INSTRUCTIONS TO FOLLOW: Output the portion of the appeals court caption below from "AERO TECH. v." to "and GOLDBERG,[*] Judge.", copied verbatim.

DOCUMENT:
--

AERO TECH. v. LOCKTON COMPANIES INTER’L, 406 Fed.Appx. 440 (11th Cir. 2010)


AERO TECHNOLOGIES, LLC, a Florida Corporation, Plaintiff-Appellant, v. LOCKTON COMPANIES INTERNATIONAL, LIMITED, an International Corporation, Lloyds Of London, an International Entity a.k.a. Society of Lloyd’s, a.k.a. Corporation of Lloyd’s, Aerocalifornia, S.A. DE C.V., Seguors Inbursa, S.A., et al., Defendants-Appellees.

No. 09-16519.United States Court of Appeals, Eleventh Circuit.
December 28, 2010.

[EDITOR’S NOTE: This case is unpublished as indicated by the issuing court.]

Appeal from the United States District Court for the Southern District of Florida. D.C. Docket No. 09-20610-CV-JLK.

Before DUBINA, Chief Judge, BLACK, Circuit Judge, and GOLDBERG,[*] Judge.

[*] Honorable Richard W. Goldberg, United States Court of International Trade Judge, sitting by designation.

--

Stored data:
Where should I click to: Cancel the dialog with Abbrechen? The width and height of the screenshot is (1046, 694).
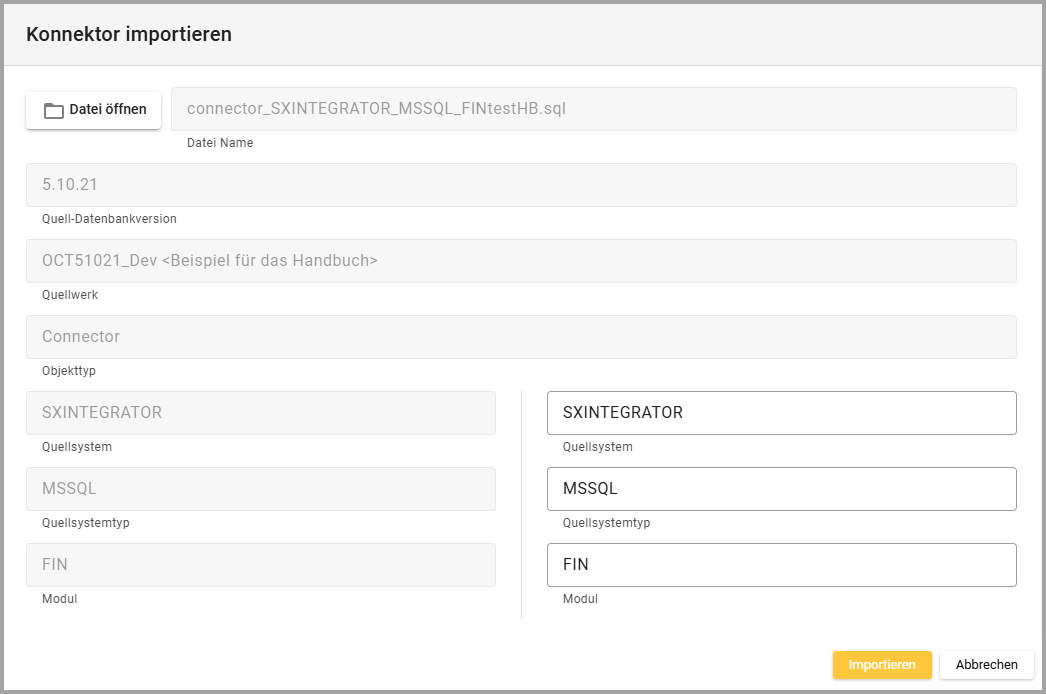click(986, 665)
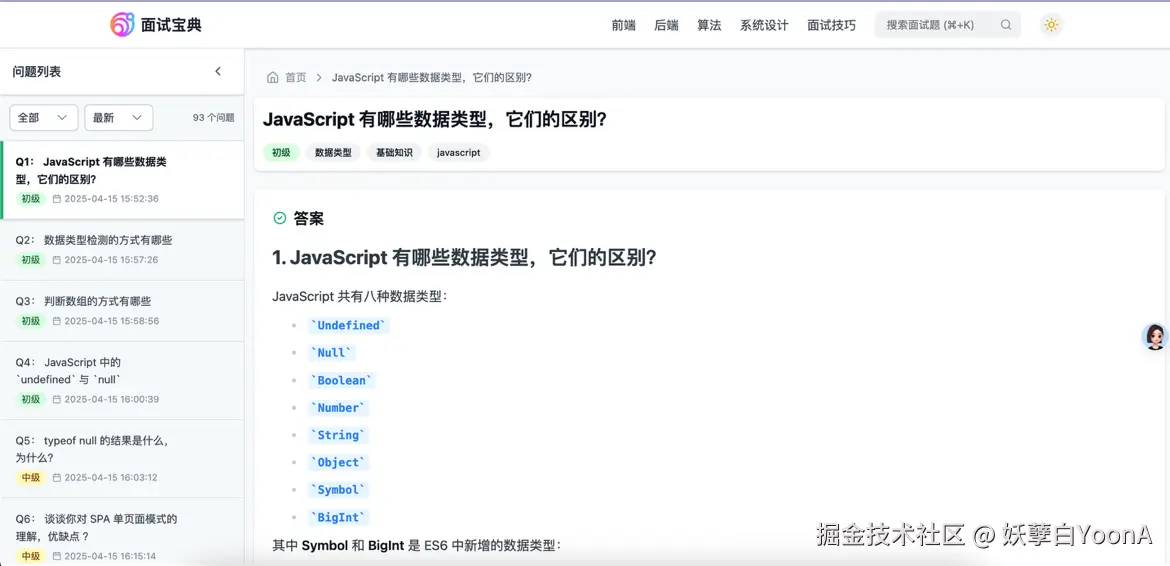Collapse the 问题列表 sidebar chevron
The image size is (1170, 566).
(x=218, y=72)
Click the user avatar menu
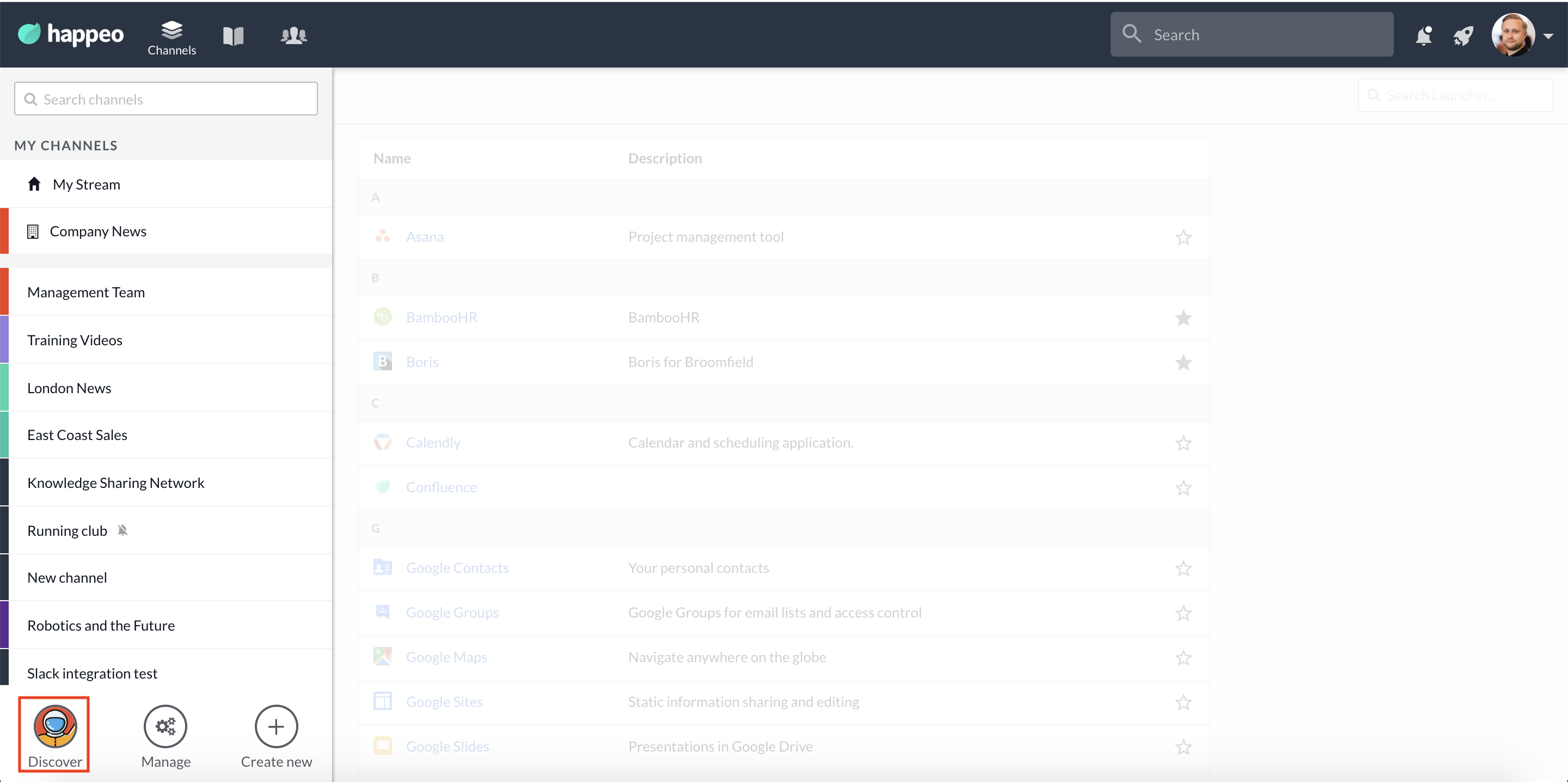 coord(1512,35)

--

THE RESPONSE:
AERO TECH. v. LOCKTON COMPANIES INTER’L, 406 Fed.Appx. 440 (11th Cir. 2010)


AERO TECHNOLOGIES, LLC, a Florida Corporation, Plaintiff-Appellant, v. LOCKTON COMPANIES INTERNATIONAL, LIMITED, an International Corporation, Lloyds Of London, an International Entity a.k.a. Society of Lloyd’s, a.k.a. Corporation of Lloyd’s, Aerocalifornia, S.A. DE C.V., Seguors Inbursa, S.A., et al., Defendants-Appellees.

No. 09-16519.United States Court of Appeals, Eleventh Circuit.
December 28, 2010.

[EDITOR’S NOTE: This case is unpublished as indicated by the issuing court.]

Appeal from the United States District Court for the Southern District of Florida. D.C. Docket No. 09-20610-CV-JLK.

Before DUBINA, Chief Judge, BLACK, Circuit Judge, and GOLDBERG,[*] Judge.